La Chimère

Affiche La Chimère
Réalisé par Alice Rohrwacher
Titre original La Chimera
Pays de production Italie, France, Suisse
Année 2023
Durée
Genre Comédie dramatique
Distributeur Filmcoopi
Acteurs Isabella Rossellini, Alba Rohrwacher, Josh O'Connor, Carol Duarte, Vincent Nemolato
Age légal 16 ans
Age suggéré 16 ans
N° cinéfeuilles 912

Critique

Narrant les aventures d’un groupe d’archéologues pirates, La Chimère affirme le réalisme poétique d'Alice Rohrwacher comme l’un des styles les plus intéressants du cinéma contemporain.
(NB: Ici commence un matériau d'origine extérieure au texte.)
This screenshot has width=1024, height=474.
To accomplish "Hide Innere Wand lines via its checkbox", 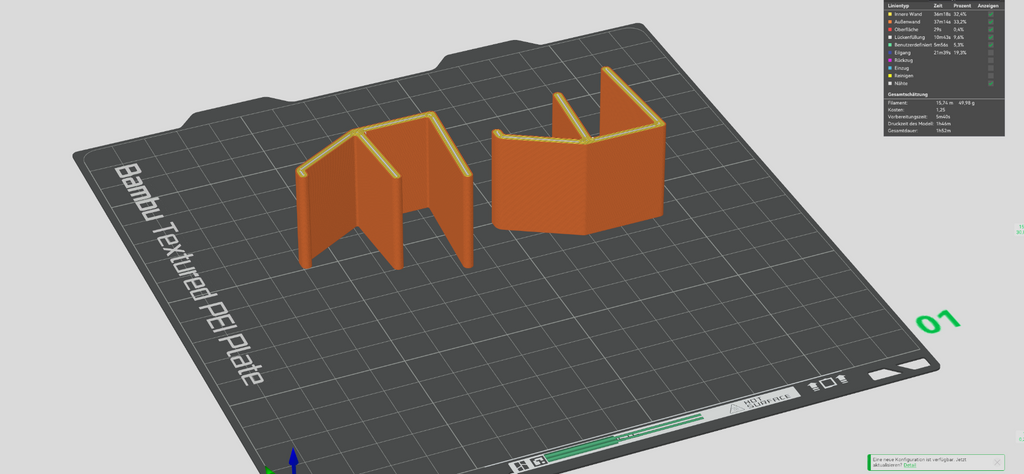I will (991, 14).
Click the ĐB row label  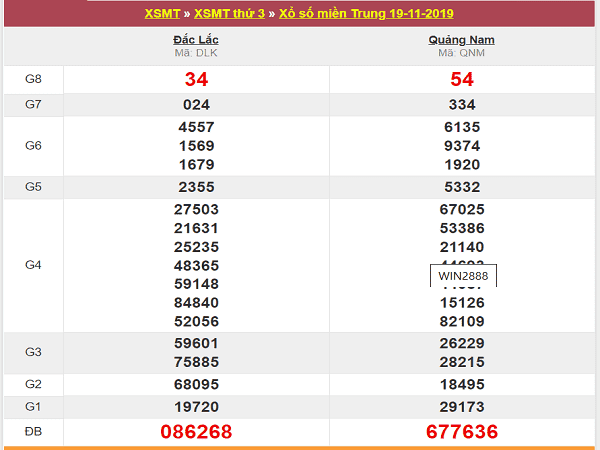33,431
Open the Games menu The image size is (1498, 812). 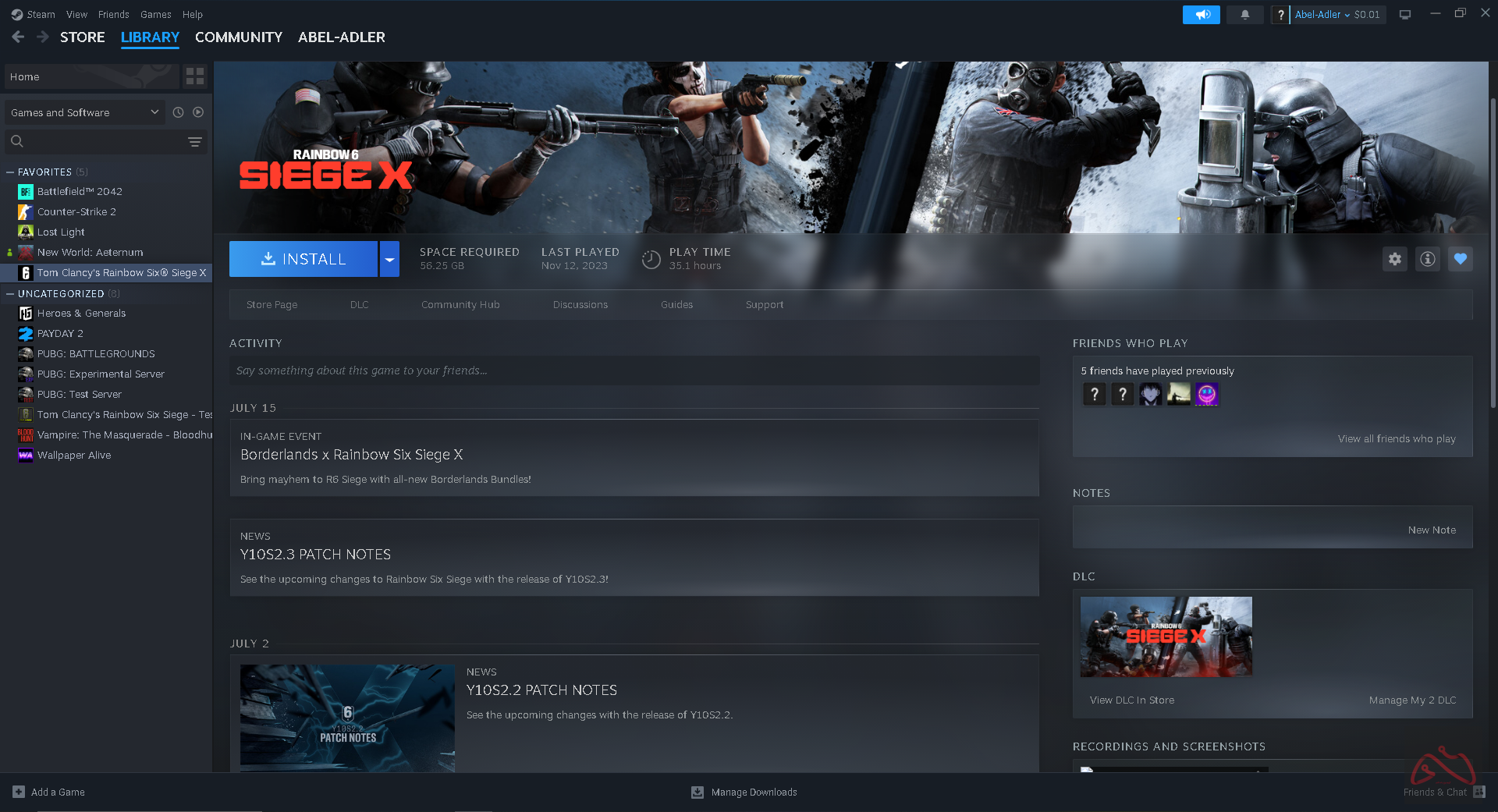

Le réel est une quête. Telle pourrait être la maxime résumant l’axiome esthétique de La Chimère. Invitant son spectateur à voir l’invisible, ou plutôt l’enfoui - le geste paradigmatique du film étant celui de creuser -, la cinéaste italienne cartographie cette zone si magique au cinéma: l’interstice entre le monde matériel et le surnaturel. Le fantastique est ici un trouble léger, une distorsion subtile du réel. Il ne s’affirme jamais comme une instance spectaculaire, mais repose au contraire sur des effets narratifs et formels très simples. La recette: donnez d’abord un pouvoir magique à votre protagoniste, ici Arthur (Josh O’Connor), celui de ressentir le vide sous la terre, et donc d’y déceler la présence de vestiges archéologiques. Émotion enfantine du spectateur face au paranormal. Motif ludique et primitif de la chasse au trésor. Ménagez ensuite dans votre récit des digressions, des sorties de route narratives que d’aucuns qualifieraient de poétiques; comme ce très beau moment de musique où des aèdes modernes chantent les aventures de notre bande d’archéologues illégaux, les inscrivant dans une série de mythes. Épousez ensuite tous les points de vue du monde, y compris ceux des objets, comme dans ce «cut» tout à fait stupéfiant qui nous fait passer du regard d’Arthur sur terre à celui de reliques multiséculaires sous terre. Terre saturée d’histoires déposées par l’Histoire. Fantômes. Chimères.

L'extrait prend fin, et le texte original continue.